Perkembangan IDI Provinsi di Indonesia cukup bervariasi. Pada tahun 2019, terdapat tujuh provinsi yang berada pada tingkat kinerja demokrasi yang berkategori baik yaitu DKI Jakarta (88,29), Kalimantan Utara (83,45), Kepulauan Riau (81,64), Bali (81,38), Kalimantan Tengah (81,16), Nusa Tenggara Timur (81,02), dan DI Yogyakarta (80,67). Pada tahun yang sama terdapat satu provinsi yang masih punya kinerja demokrasi berkategori buruk, yaitu Papua Barat (57,62), sedangkan provinsi lainnya masuk dalam kinerja demokrasi sedang. Fluktuasi angka-angka IDI di setiap provinsi menunjukkan betapa dinamisnya demokrasi yang berlangsung dan menunjukkan betapa sensitifnya demokrasi terhadap unsur-unsur yang mendukung ataupun meruntuhkan IDI. Beberapa provinsi masih bergulat dengan aneka ragam persoalan terkait demokrasi, yang keberhasilan mengatasinya diukur dari seberapa jauh tantangan indikator IDI bisa dilewati oleh semua provinsi.

 

Pilkada Sehat untuk Demokrasi Berkualitas

Pilkada merupakan salah satu indikator utama pelaksanaan demokrasi, karena dalam proses inilah pelaksanaan demokrasi secara nyata bisa dilihat. Pembangunan demokrasi  didasarkan pada aspirasi masyarakat melalui proses politik yang  demokratis.  Beberapa isu demokrasi domestik terkini dan di masa mendatang yang perlu diantisipasi adalah tuntutan kesetaraan  dan  kebebasan  berpendapat, intoleransi, diskriminasi, demokrasi prosedural, penegakan hukum, birokrasi bersih dan transparan, hingga potensi ancaman keamanan dan kedauatan negara. Berbagai problematika isu tersebut jika tidak mampu ditangani dengan baik dengan prinsip-prinsip umum keadilan dan kebenaran maka akan dapat melemahkan persatuan dan kesatuan bangsa.
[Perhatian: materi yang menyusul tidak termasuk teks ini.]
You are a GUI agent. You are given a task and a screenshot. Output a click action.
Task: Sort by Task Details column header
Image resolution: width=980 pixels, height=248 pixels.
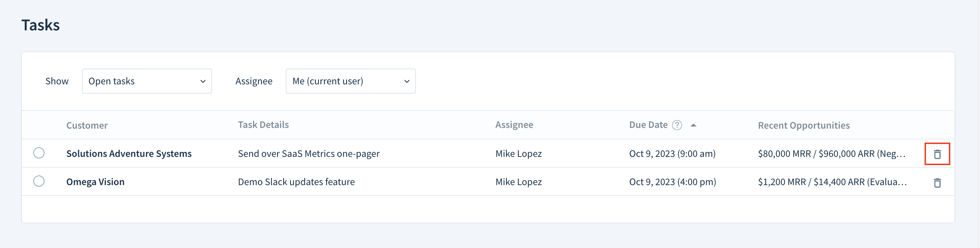pyautogui.click(x=263, y=125)
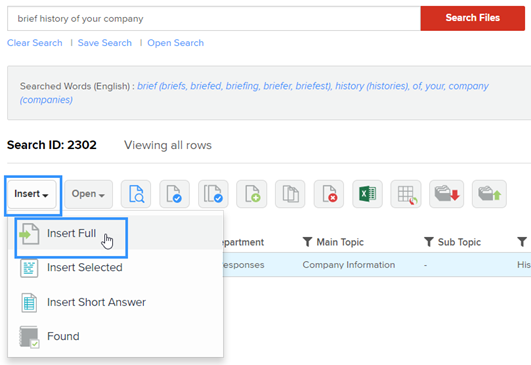Click the document preview magnifier icon

[136, 194]
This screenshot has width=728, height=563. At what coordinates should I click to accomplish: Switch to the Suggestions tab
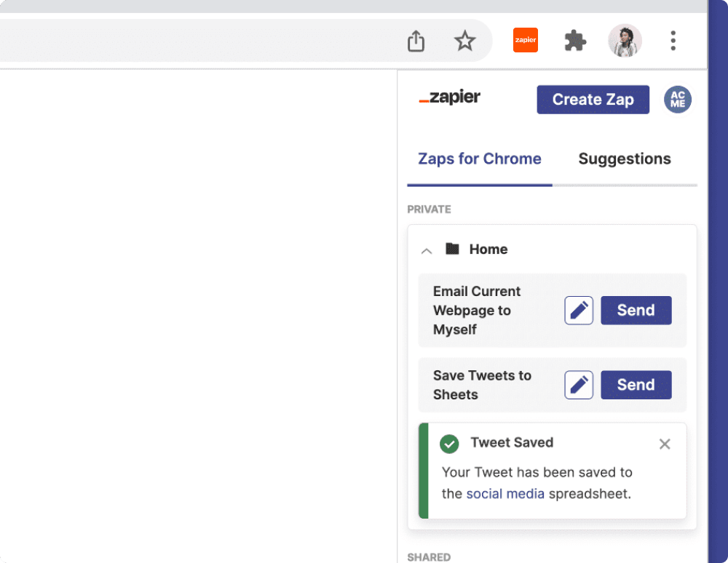click(x=624, y=159)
          Pilkada serentak di Indonesia pada 9 Desember 2020 melibatkan 270 Pilkada yang terdiri dari 9 pemilihan Gubernur, 224 pemilihan Bupati, dan 37 Pemilihan Walikota. Termasuk didalamnya pilkada di Bali yakni di Denpasar, Karangasem, Jembrana, Badung, Bangli, dan Tabanan. Salah satu yang berbeda terkait pilkada kali ini adalah berlangsung di tengah pandemi Covid-19. Demi pilkada sehat dan pelaksanaan demokrasi yang berkualitas, peraturan KPU Nomor 13 Tahun 2020 dipandang cukup komprehensif mengatur protokol kesehatan pencegahan Covid-19 saat pilkada. 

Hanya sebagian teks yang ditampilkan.